* THE PROBLEM *
Give the entries again, precisely as they were written.

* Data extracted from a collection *
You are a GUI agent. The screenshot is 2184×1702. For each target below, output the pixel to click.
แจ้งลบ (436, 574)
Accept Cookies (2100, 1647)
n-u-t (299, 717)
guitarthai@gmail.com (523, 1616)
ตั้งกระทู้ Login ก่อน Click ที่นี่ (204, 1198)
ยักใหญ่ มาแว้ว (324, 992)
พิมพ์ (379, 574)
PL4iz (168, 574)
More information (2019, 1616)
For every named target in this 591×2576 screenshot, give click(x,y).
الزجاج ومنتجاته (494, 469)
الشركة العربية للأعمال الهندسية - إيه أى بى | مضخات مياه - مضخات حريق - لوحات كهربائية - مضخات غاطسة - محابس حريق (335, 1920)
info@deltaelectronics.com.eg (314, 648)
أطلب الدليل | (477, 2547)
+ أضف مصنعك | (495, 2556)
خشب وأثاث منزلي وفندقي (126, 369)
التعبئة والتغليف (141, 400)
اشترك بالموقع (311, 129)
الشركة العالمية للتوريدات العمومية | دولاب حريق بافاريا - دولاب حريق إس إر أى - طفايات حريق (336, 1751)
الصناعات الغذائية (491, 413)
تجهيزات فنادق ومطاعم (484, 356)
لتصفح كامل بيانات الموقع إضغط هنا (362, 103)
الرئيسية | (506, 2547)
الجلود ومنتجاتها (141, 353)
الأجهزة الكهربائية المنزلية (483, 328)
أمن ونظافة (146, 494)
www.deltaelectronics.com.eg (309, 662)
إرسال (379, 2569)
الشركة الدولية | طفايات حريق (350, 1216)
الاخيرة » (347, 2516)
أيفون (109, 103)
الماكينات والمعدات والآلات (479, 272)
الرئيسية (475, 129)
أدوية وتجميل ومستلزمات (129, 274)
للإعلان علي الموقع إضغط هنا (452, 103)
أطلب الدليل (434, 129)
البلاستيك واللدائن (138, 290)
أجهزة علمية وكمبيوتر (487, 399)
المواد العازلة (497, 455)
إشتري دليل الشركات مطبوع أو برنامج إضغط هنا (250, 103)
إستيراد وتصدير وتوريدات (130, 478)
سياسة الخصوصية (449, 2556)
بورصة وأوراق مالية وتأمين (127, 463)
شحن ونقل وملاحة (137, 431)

* SOLUTION *
You are a GUI agent. The screenshot is 2184×1702. For each target below, output the pixel to click.
แจ้งลบ (436, 574)
Accept Cookies (2100, 1647)
n-u-t (299, 717)
guitarthai@gmail.com (523, 1616)
ตั้งกระทู้ Login ก่อน Click ที่นี่ (204, 1198)
ยักใหญ่ มาแว้ว (324, 992)
พิมพ์ (379, 574)
PL4iz (168, 574)
More information (2019, 1616)
For every named target in this 591×2576 screenshot, give click(x,y).
الزجاج ومنتجاته (494, 469)
الشركة العربية للأعمال الهندسية - إيه أى بى | مضخات مياه - مضخات حريق - لوحات كهربائية - مضخات غاطسة - محابس حريق (335, 1920)
info@deltaelectronics.com.eg (314, 648)
أطلب الدليل | (477, 2547)
+ أضف مصنعك | (495, 2556)
خشب وأثاث منزلي وفندقي (126, 369)
التعبئة والتغليف (141, 400)
اشترك بالموقع (311, 129)
الشركة العالمية للتوريدات العمومية | دولاب حريق بافاريا - دولاب حريق إس إر أى - طفايات حريق (336, 1751)
الصناعات الغذائية (491, 413)
تجهيزات فنادق ومطاعم (484, 356)
لتصفح كامل بيانات الموقع إضغط هنا (362, 103)
الرئيسية | (506, 2547)
الجلود ومنتجاتها (141, 353)
الأجهزة الكهربائية المنزلية (483, 328)
أمن ونظافة (146, 494)
www.deltaelectronics.com.eg (309, 662)
إرسال (379, 2569)
الشركة الدولية | طفايات حريق (350, 1216)
الاخيرة » (347, 2516)
أيفون (109, 103)
الماكينات والمعدات والآلات (479, 272)
الرئيسية (475, 129)
أدوية وتجميل ومستلزمات (129, 274)
للإعلان علي الموقع إضغط هنا (452, 103)
أطلب الدليل (434, 129)
البلاستيك واللدائن (138, 290)
أجهزة علمية وكمبيوتر (487, 399)
المواد العازلة (497, 455)
إشتري دليل الشركات مطبوع أو برنامج إضغط هنا (250, 103)
إستيراد وتصدير وتوريدات (130, 478)
سياسة الخصوصية (449, 2556)
بورصة وأوراق مالية وتأمين (127, 463)
شحن ونقل وملاحة (137, 431)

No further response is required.